There is a proper procedure which needs to be followed to officially profligate your business otherwise you will be in some serious trouble. You will be subjected to taxes and interest from the concerned authorities of the state and failure to do so will lead to heavy fines and penalties.
Legal procedure
Following are some typical actions that need to be followed for corporate dissolution at state level once you have made your decision:
Approval of all stakeholders
For corporate dissolution, approval of all the major stake holders of the corporation is really important. After gaining vote of confidence you can move on to the next step. If you have employees, you need to address their concerns as well.
Submit an application in concerned department
You must inform the concerned authorities in the year you want to end your business .The process for filing the Certificate of Dissolution is different in each state. Some states require filing documents before notifying creditors and resolving claims; others require filing after that process, so you need to follow the criteria set by your state for business dissolution. If your firm has legal presence in other states, applications must be submitted in the concerned departments of those states as well.
Required documents:
You need to produce a tax clearance certificate of your company before filing an application for dissolution so any back-taxes must be cleared beforehand. Final wage and withholding information must be issued to the employees.
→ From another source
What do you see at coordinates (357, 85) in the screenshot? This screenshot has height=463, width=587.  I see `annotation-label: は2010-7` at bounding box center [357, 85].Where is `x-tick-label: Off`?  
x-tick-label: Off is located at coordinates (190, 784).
You also need to submit final capital’s profit and loss report, the division of shares of the stakeholders/partners, pension/benefit plan of employees, final tip income and allocated tips information return along with final state tax deposits. You also need to produce payment information to sub-contractors and final state tax deposits. After submitting all these documents, your application will be submitted and state will follow its legal procedure.
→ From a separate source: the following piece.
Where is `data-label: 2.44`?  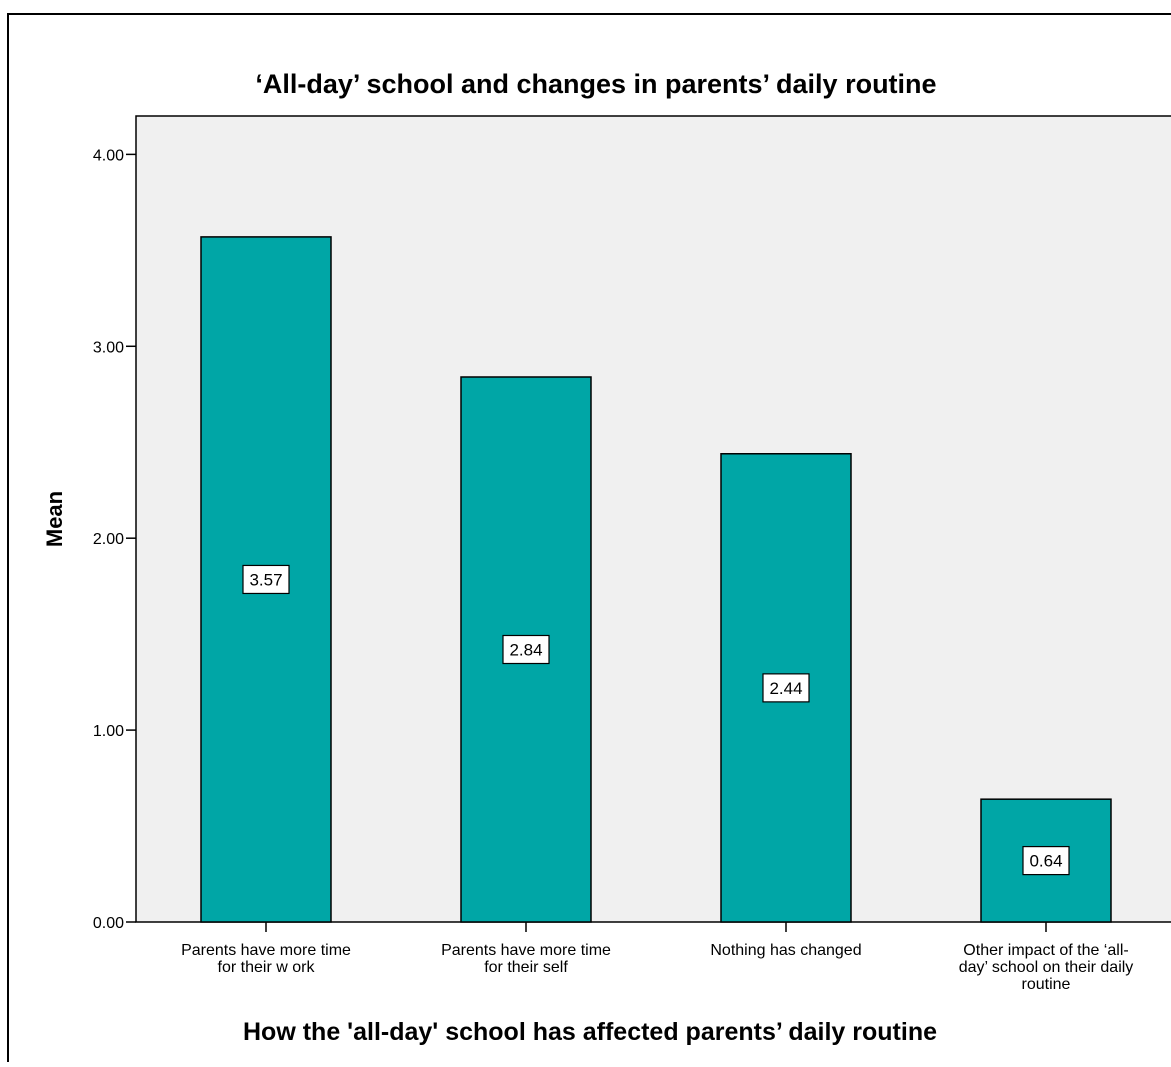
data-label: 2.44 is located at coordinates (786, 688).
Your corporation will be formally withdrawn on the date your application is approved by the state. The date of dissolution is generally the date your application is signed by the state’s attorney.
Signing of dissolution certificate
The certificate of dissolution must be filed by the attorney, director or any other legally authorized officer. The name and designation of the signing authority must be clearly mentioned on it.
You can get additional help from legally registered agents online or from the secretary of state’s office.